Tom Price (R-GA), the
Congressional Budget Office (CBO) documented just how vastly “public
assistance” has expanded since the Great Recession struck. Between the 2007 and
2015 fiscal years, spending on Medicaid soared from $191 billion to $335
billion. Subsidies to Obamacare’s insurance policies rose from nothing to $28
billion. (The CBO estimates that by 2025, the figure will be $112 billion.) The
price for food stamps ballooned from $35 billion to $78 billion. Outlays for Supplemental
Security Income -- which a 2010 investigation by The Boston Globe characterized as a program “gone seriously astray,
becoming an alternative welfare system with troubling built-in incentives that
risk harm to children” -- jumped from $36 billion to $55 billion.
Social
Security Disability Insurance, the
Hoover Institution’s Lanhee J. Chen wrote in The Wall Street Journal, “paid $140.1 billion to disabled workers
and their dependents in 2013 (according to the latest trust-fund data). By the
end of that year spending outpaced receipts by $32 billion, and the balance of
the program’s trust fund was a little more than $90 billion. Trust-fund
reserves are expected to run out in late 2016.” Offices, factories, and stores
have gotten substantially safer in the last three decades, but the CBO
noted that during the period, “the number of disabled workers who receive
benefits from the Social Security Disability Insurance … program has increased
more than threefold.”
National
means-tested programs are projected to cost $683 billion this year. State and
local spending will add much more. It’s fiscally unsustainable -- wildly so --
and a powerful excuse to avoid job-hunting in an expansion that finally appears
to have found solid footing.
In a
January paper for the Manhattan Institute for Policy Research, economist
Diana Furchtgott-Roth decried “the number of Americans who have simply stopped
seeking work altogether.” The “U.S. labor-force participation rate [has]
descended to its lowest level since 1978. Nor can America’s aging population
alone explain this alarming trend: in September 2014, the labor-force
participation rate, aged 25-54, was just 80.7 percent, the lowest level since
1984.”
A
metastasizing dole may not be the sole cause of declining interest in
employment, but it’s a major contributor. A 2013 Cato Institute study of seven
programs found that “in Hawaii; Massachusetts; Connecticut; New York; New
Jersey; Rhode Island; Vermont; and Washington, D.C.; welfare pays more than a
$20-an-hour job, and in five additional states it yields more than a
$15-per-hour job.”
As the
University of Chicago’s Casey Mulligan argued in testimony before the Committee
on Ways and Means of U.S. House of Representatives, working “requires
sacrifices, and people evaluate whether the net income earned is enough to
justify the sacrifices.

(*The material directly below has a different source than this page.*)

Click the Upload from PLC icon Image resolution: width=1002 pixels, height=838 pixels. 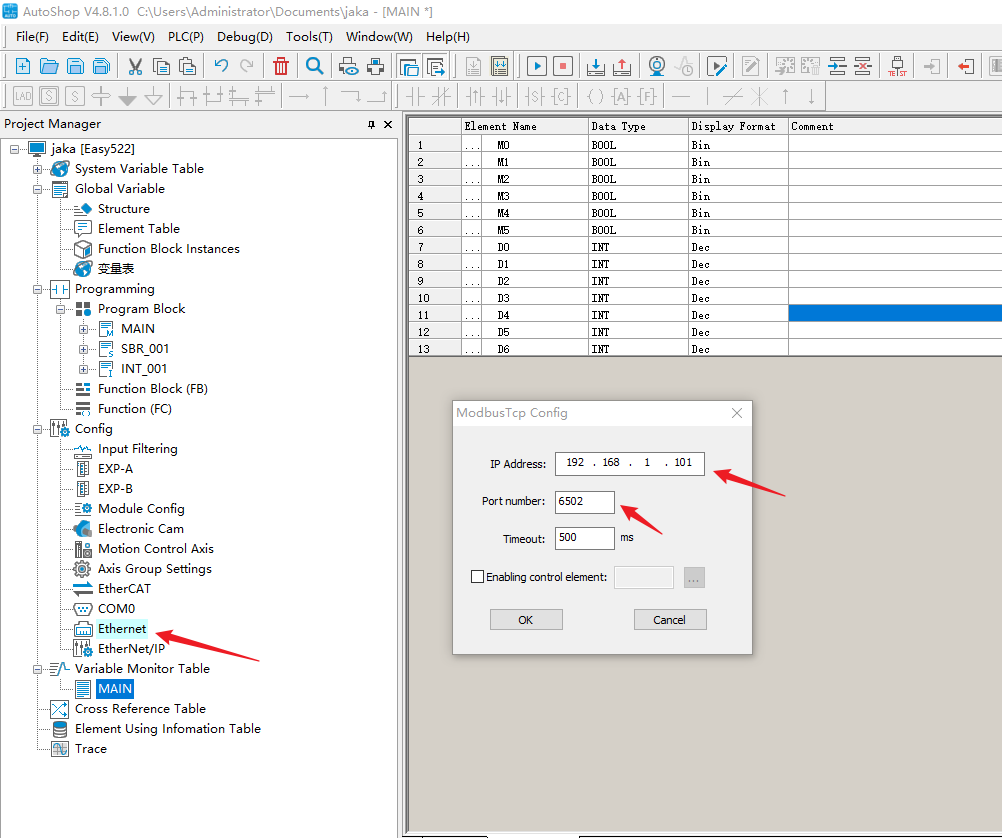tap(621, 67)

When [welfare programs] pay more, the sacrifices that
jobs require do not disappear. The commuting hassle is still there, the
possibility for injury on the job is still there, and jobs still take time away
from family, schooling, hobbies, and sleep. But the reward to working declines,
because some of the money earned on the job is now available even when not
working.”
What
happens when welfare is curtailed? Behavior changes. Often dramatically. During
the Clinton administration, Aid
to Families with Dependent Children was replaced by Temporary
Assistance to Needy Families. Deadlines and work requirements made the transition
an unqualified
success, for beneficiaries and taxpayers alike.
More
recently, evidence has emerged to bolster former Treasury
secretary Lawrence Summers’s assessment that unemployment insurance
“increases the measure of unemployment by inducing people to say that they are
job hunting in order to collect benefits.” The John Locke Foundation’s John
Hood described
a revealing result in the Tar Heel State: “North Carolina had one of the
largest labor-market improvements in the country after exiting extended
[unemployment] benefits in July 2013, and the nation as a whole has seen clear
labor-market improvement since it exited extended benefits in January 2014.”
Don’t
look for the White House to embrace welfare reforms/reductions in response to a
stronger economy. The administration’s doctrinaire moonbats support “public
investments” when times are prosperous or hard. But states can examine what
their largesse -- often boosted by federal dollars -- is doing to keep the
able-bodied away from work. It’s sure to be an effective tool for both fiscal
responsibility and economic development.